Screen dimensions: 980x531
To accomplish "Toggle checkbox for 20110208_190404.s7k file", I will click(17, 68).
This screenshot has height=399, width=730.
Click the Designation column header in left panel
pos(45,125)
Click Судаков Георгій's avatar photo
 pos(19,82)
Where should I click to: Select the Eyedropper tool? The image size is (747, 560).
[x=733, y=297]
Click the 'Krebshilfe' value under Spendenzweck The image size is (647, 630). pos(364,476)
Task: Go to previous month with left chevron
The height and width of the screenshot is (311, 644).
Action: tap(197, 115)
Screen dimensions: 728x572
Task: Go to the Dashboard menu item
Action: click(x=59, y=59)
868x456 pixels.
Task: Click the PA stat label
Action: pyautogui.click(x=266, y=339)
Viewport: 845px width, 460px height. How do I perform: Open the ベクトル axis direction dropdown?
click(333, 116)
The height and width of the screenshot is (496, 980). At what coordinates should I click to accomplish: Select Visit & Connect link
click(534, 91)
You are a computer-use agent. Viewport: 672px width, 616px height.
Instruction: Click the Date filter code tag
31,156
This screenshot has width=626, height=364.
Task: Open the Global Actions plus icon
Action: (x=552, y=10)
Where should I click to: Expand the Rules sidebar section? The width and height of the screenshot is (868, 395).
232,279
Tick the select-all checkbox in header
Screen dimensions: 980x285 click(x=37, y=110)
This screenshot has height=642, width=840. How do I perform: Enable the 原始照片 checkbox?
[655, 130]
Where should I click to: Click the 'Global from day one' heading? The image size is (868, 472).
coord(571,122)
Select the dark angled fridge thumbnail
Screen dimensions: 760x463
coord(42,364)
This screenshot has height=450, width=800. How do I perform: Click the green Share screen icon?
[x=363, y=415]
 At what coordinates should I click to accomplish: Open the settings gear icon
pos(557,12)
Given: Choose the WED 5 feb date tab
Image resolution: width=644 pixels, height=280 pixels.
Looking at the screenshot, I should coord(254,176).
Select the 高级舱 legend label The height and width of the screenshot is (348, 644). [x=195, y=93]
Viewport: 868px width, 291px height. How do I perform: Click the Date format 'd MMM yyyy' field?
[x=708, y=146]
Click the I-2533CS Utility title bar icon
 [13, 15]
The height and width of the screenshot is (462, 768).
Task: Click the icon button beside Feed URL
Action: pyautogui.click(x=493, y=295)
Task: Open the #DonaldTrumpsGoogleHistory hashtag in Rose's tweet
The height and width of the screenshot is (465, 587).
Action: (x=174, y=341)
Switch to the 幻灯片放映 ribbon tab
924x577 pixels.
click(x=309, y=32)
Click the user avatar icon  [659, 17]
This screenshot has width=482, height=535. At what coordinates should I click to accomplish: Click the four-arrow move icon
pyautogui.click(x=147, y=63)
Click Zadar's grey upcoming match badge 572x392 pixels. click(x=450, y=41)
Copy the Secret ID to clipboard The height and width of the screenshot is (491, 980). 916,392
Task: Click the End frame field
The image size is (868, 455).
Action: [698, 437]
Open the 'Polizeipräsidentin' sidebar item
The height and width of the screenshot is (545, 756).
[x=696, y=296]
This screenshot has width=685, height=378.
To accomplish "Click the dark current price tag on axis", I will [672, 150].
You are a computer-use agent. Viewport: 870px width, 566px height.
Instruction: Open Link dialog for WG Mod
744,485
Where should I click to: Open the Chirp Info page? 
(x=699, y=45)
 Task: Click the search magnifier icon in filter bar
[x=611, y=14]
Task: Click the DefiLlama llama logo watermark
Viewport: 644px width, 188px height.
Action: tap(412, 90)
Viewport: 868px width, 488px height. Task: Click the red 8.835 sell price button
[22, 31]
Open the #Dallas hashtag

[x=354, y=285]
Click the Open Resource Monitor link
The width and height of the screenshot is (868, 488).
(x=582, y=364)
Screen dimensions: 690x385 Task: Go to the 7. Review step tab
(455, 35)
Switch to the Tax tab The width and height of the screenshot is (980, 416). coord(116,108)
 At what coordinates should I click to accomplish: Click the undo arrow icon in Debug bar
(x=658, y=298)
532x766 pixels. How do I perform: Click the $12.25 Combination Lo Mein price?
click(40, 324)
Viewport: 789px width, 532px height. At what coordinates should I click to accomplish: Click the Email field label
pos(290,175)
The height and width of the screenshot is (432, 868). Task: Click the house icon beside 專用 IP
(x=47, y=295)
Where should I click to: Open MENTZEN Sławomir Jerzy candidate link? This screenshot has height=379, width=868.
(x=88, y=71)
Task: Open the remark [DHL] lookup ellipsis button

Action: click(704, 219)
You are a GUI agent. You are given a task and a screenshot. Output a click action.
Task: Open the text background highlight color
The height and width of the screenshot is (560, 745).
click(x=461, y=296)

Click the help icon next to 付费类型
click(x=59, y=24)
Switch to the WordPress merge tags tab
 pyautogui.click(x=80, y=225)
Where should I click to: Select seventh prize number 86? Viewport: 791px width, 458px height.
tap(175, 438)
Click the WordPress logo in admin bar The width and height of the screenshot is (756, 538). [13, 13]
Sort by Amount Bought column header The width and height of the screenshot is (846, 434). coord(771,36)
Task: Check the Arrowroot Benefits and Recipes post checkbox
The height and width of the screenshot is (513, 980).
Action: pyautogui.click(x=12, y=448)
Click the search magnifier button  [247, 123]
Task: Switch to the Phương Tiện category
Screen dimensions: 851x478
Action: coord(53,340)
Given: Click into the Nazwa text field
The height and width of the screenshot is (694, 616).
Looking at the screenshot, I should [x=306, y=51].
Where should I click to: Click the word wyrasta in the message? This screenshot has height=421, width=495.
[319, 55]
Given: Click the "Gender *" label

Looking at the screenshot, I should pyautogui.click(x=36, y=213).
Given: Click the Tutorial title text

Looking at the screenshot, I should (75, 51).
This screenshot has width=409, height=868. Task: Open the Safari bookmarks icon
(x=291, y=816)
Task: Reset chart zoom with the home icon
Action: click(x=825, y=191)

------------------------------------------------

TASK STATEMENT -
Word for word, print every line above.

RESPONSE BOX -
Screen dimensions: 980x531
To accomplish "Toggle checkbox for 20110208_190404.s7k file", I will click(17, 68).
This screenshot has height=399, width=730.
Click the Designation column header in left panel
pos(45,125)
Click Судаков Георгій's avatar photo
 pos(19,82)
Where should I click to: Select the Eyedropper tool? The image size is (747, 560).
[x=733, y=297]
Click the 'Krebshilfe' value under Spendenzweck The image size is (647, 630). pos(364,476)
Task: Go to previous month with left chevron
The height and width of the screenshot is (311, 644).
Action: tap(197, 115)
Screen dimensions: 728x572
Task: Go to the Dashboard menu item
Action: click(x=59, y=59)
868x456 pixels.
Task: Click the PA stat label
Action: pyautogui.click(x=266, y=339)
Viewport: 845px width, 460px height. How do I perform: Open the ベクトル axis direction dropdown?
click(333, 116)
The height and width of the screenshot is (496, 980). At what coordinates should I click to accomplish: Select Visit & Connect link
click(534, 91)
You are a computer-use agent. Viewport: 672px width, 616px height.
Instruction: Click the Date filter code tag
31,156
This screenshot has width=626, height=364.
Task: Open the Global Actions plus icon
Action: (x=552, y=10)
Where should I click to: Expand the Rules sidebar section? The width and height of the screenshot is (868, 395).
232,279
Tick the select-all checkbox in header
Screen dimensions: 980x285 click(x=37, y=110)
This screenshot has height=642, width=840. How do I perform: Enable the 原始照片 checkbox?
[655, 130]
Where should I click to: Click the 'Global from day one' heading? The image size is (868, 472).
coord(571,122)
Select the dark angled fridge thumbnail
Screen dimensions: 760x463
coord(42,364)
This screenshot has height=450, width=800. How do I perform: Click the green Share screen icon?
[x=363, y=415]
 At what coordinates should I click to accomplish: Open the settings gear icon
pos(557,12)
Given: Choose the WED 5 feb date tab
Image resolution: width=644 pixels, height=280 pixels.
Looking at the screenshot, I should coord(254,176).
Select the 高级舱 legend label The height and width of the screenshot is (348, 644). [x=195, y=93]
Viewport: 868px width, 291px height. How do I perform: Click the Date format 'd MMM yyyy' field?
[x=708, y=146]
Click the I-2533CS Utility title bar icon
 [13, 15]
The height and width of the screenshot is (462, 768).
Task: Click the icon button beside Feed URL
Action: pyautogui.click(x=493, y=295)
Task: Open the #DonaldTrumpsGoogleHistory hashtag in Rose's tweet
The height and width of the screenshot is (465, 587).
Action: (x=174, y=341)
Switch to the 幻灯片放映 ribbon tab
924x577 pixels.
click(x=309, y=32)
Click the user avatar icon  [659, 17]
This screenshot has width=482, height=535. At what coordinates should I click to accomplish: Click the four-arrow move icon
pyautogui.click(x=147, y=63)
Click Zadar's grey upcoming match badge 572x392 pixels. click(x=450, y=41)
Copy the Secret ID to clipboard The height and width of the screenshot is (491, 980). 916,392
Task: Click the End frame field
The image size is (868, 455).
Action: [698, 437]
Open the 'Polizeipräsidentin' sidebar item
The height and width of the screenshot is (545, 756).
[x=696, y=296]
This screenshot has width=685, height=378.
To accomplish "Click the dark current price tag on axis", I will [672, 150].
You are a computer-use agent. Viewport: 870px width, 566px height.
Instruction: Open Link dialog for WG Mod
744,485
Where should I click to: Open the Chirp Info page? 
(x=699, y=45)
 Task: Click the search magnifier icon in filter bar
[x=611, y=14]
Task: Click the DefiLlama llama logo watermark
Viewport: 644px width, 188px height.
Action: tap(412, 90)
Viewport: 868px width, 488px height. Task: Click the red 8.835 sell price button
[22, 31]
Open the #Dallas hashtag

[x=354, y=285]
Click the Open Resource Monitor link
The width and height of the screenshot is (868, 488).
(x=582, y=364)
Screen dimensions: 690x385 Task: Go to the 7. Review step tab
(455, 35)
Switch to the Tax tab The width and height of the screenshot is (980, 416). coord(116,108)
 At what coordinates should I click to accomplish: Click the undo arrow icon in Debug bar
(x=658, y=298)
532x766 pixels. How do I perform: Click the $12.25 Combination Lo Mein price?
click(40, 324)
Viewport: 789px width, 532px height. At what coordinates should I click to accomplish: Click the Email field label
pos(290,175)
The height and width of the screenshot is (432, 868). Task: Click the house icon beside 專用 IP
(x=47, y=295)
Where should I click to: Open MENTZEN Sławomir Jerzy candidate link? This screenshot has height=379, width=868.
(x=88, y=71)
Task: Open the remark [DHL] lookup ellipsis button

Action: click(704, 219)
You are a GUI agent. You are given a task and a screenshot. Output a click action.
Task: Open the text background highlight color
The height and width of the screenshot is (560, 745).
click(x=461, y=296)

Click the help icon next to 付费类型
click(x=59, y=24)
Switch to the WordPress merge tags tab
 pyautogui.click(x=80, y=225)
Where should I click to: Select seventh prize number 86? Viewport: 791px width, 458px height.
tap(175, 438)
Click the WordPress logo in admin bar The width and height of the screenshot is (756, 538). [13, 13]
Sort by Amount Bought column header The width and height of the screenshot is (846, 434). coord(771,36)
Task: Check the Arrowroot Benefits and Recipes post checkbox
The height and width of the screenshot is (513, 980).
Action: pyautogui.click(x=12, y=448)
Click the search magnifier button  [247, 123]
Task: Switch to the Phương Tiện category
Screen dimensions: 851x478
Action: coord(53,340)
Given: Click into the Nazwa text field
The height and width of the screenshot is (694, 616).
Looking at the screenshot, I should [x=306, y=51].
Where should I click to: Click the word wyrasta in the message? This screenshot has height=421, width=495.
[319, 55]
Given: Click the "Gender *" label

Looking at the screenshot, I should pyautogui.click(x=36, y=213).
Given: Click the Tutorial title text

Looking at the screenshot, I should (75, 51).
This screenshot has width=409, height=868. Task: Open the Safari bookmarks icon
(x=291, y=816)
Task: Reset chart zoom with the home icon
Action: click(x=825, y=191)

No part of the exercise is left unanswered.